L'Iran se prépare à l'éventualité d'un affrontement plus large avec les États-Unis, dans un contexte d'escalade des tensions entre les deux parties et de désaccords persistants concernant la navigation dans le détroit d'Ormuz, selon le journal « Wall Street Journal ».
Selon cette même source, Téhéran a élaboré un plan spécifique pour faire face à l’éventualité d’un nouveau conflit, alors que les dirigeants iraniens considèrent les initiatives diplomatiques américaines et israéliennes comme une tentative de gagner du temps et d’apaiser les pressions économiques avant une nouvelle phase d’escalade.

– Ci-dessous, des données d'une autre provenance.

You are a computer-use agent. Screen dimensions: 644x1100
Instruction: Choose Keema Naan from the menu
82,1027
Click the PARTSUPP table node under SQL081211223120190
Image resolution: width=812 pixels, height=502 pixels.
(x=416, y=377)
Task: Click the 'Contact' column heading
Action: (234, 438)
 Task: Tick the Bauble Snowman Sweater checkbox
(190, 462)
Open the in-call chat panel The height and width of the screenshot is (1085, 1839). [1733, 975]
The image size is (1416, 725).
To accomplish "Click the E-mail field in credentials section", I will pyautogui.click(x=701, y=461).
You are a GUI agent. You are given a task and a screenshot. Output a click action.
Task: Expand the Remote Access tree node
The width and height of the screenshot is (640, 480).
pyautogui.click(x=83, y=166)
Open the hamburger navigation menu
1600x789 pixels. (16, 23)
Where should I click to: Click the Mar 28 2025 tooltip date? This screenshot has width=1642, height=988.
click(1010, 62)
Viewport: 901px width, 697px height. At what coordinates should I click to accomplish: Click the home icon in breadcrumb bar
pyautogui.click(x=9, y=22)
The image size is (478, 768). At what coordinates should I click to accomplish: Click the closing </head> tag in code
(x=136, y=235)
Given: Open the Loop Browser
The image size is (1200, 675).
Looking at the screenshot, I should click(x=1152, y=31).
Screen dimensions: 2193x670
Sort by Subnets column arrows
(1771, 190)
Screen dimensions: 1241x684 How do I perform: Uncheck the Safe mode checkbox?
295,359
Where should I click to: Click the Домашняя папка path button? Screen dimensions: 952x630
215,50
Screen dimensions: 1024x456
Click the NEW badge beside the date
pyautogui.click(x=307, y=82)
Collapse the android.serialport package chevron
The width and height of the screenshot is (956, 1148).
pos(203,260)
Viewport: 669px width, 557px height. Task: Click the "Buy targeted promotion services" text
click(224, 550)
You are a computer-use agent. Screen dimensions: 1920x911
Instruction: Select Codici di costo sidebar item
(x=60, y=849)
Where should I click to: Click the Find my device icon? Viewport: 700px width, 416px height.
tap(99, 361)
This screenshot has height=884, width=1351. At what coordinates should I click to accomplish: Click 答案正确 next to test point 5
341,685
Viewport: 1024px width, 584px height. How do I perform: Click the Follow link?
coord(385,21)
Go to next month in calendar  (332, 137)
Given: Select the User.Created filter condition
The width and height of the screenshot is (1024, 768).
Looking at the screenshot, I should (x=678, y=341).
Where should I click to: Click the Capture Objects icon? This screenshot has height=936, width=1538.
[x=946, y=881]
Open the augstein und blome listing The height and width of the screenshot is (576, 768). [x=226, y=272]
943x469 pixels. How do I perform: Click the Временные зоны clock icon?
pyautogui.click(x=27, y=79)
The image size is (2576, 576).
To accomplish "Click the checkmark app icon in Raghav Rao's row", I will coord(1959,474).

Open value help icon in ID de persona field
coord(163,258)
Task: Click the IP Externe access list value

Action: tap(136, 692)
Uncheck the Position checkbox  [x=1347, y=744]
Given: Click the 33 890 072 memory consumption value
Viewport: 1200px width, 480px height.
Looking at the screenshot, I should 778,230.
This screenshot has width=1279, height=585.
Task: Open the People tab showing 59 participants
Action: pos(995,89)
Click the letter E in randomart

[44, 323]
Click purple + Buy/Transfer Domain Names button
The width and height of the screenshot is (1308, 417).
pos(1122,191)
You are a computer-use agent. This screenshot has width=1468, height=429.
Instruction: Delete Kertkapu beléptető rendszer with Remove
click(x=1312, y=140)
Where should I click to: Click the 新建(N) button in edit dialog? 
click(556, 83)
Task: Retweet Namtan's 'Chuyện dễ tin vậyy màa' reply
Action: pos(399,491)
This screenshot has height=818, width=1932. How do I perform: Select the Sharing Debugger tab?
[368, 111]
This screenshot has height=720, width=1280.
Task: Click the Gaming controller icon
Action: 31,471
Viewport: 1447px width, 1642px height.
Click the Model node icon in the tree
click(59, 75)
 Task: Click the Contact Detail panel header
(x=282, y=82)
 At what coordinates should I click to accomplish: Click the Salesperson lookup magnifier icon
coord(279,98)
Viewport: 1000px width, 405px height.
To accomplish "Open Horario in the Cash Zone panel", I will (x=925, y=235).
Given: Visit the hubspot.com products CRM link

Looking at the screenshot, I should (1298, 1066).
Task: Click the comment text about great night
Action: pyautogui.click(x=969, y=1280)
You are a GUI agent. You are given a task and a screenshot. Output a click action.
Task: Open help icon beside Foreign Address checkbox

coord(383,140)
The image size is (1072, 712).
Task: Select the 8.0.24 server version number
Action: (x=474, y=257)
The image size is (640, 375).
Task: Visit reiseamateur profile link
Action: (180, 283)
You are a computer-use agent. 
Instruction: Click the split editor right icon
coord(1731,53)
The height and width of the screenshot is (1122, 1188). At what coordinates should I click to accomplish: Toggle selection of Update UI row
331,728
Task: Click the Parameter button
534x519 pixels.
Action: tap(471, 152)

Le rapport indique que des responsables américains ont intensifié leurs efforts diplomatiques à la suite d’une note publiée par le président Donald Trump en juin, dans l’espoir de parvenir à des accords permettant la reprise de la navigation dans le détroit d’Ormuz.
Mais Téhéran, selon le « Wall Street Journal », a accueilli ces initiatives avec prudence, les considérant comme une manœuvre visant à apaiser temporairement les tensions, et non comme un règlement durable de la crise.
En revanche, le journal a indiqué que l’Iran avait mis à profit cette période pour renforcer ses préparatifs militaires, en réorganisant certains postes de commandement, en consolidant ses services de lutte contre l’espionnage et en accélérant la production de drones et de missiles.
Le rapport indique également que le Corps des gardiens de la révolution islamique a renforcé son influence au sein de l’appareil militaire, en nommant des personnalités expérimentées à des postes clés, dans le cadre de la préparation à un éventuel conflit de longue durée.
Selon l’analyse présentée dans le rapport, ces manœuvres indiquent que Téhéran n’exclut pas le scénario d’un conflit de longue durée, notamment compte tenu de la persistance des pressions américaines, des sanctions économiques et des tensions autour du détroit d’Ormuz.
Toute nouvelle escalade entre l’Iran et les États-Unis risque d’avoir des répercussions considérables sur la sécurité de la région du Golfe, les marchés de l’énergie et le commerce international, compte tenu de l’importance stratégique du détroit d’Ormuz.